=== Section Start ===

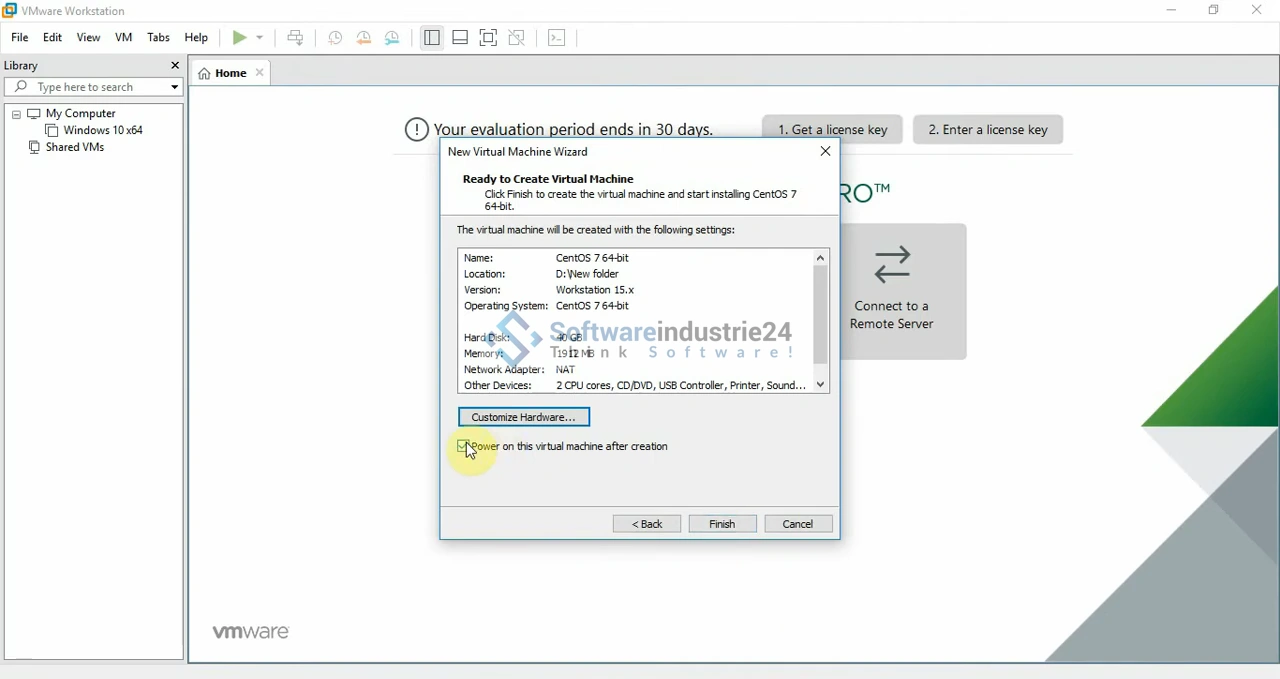Expand the library search dropdown arrow
1280x679 pixels.
(x=174, y=87)
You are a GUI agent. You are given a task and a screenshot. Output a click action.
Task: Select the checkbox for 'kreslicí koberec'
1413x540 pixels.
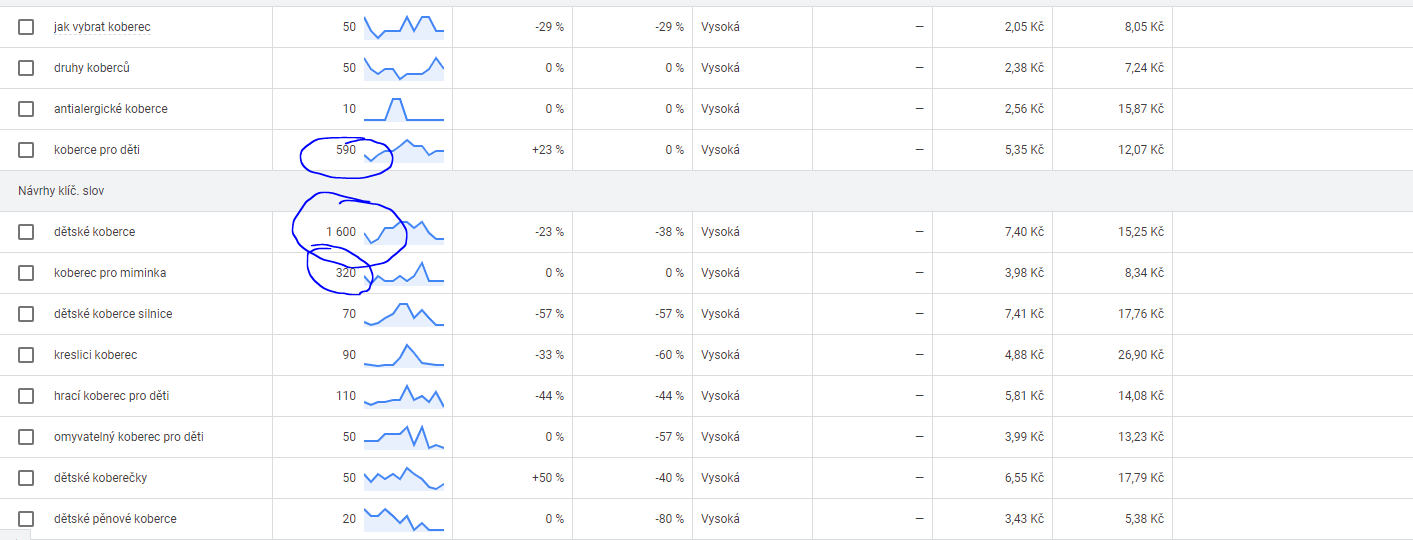(x=26, y=355)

=== Section End ===

- BRIEF
Write out again the lines from the one with "Task: Select the" through the end of the records exactly, without any of the pictures.

- TASK OUTPUT
Task: Select the checkbox for 'kreslicí koberec'
1413x540 pixels.
(x=26, y=355)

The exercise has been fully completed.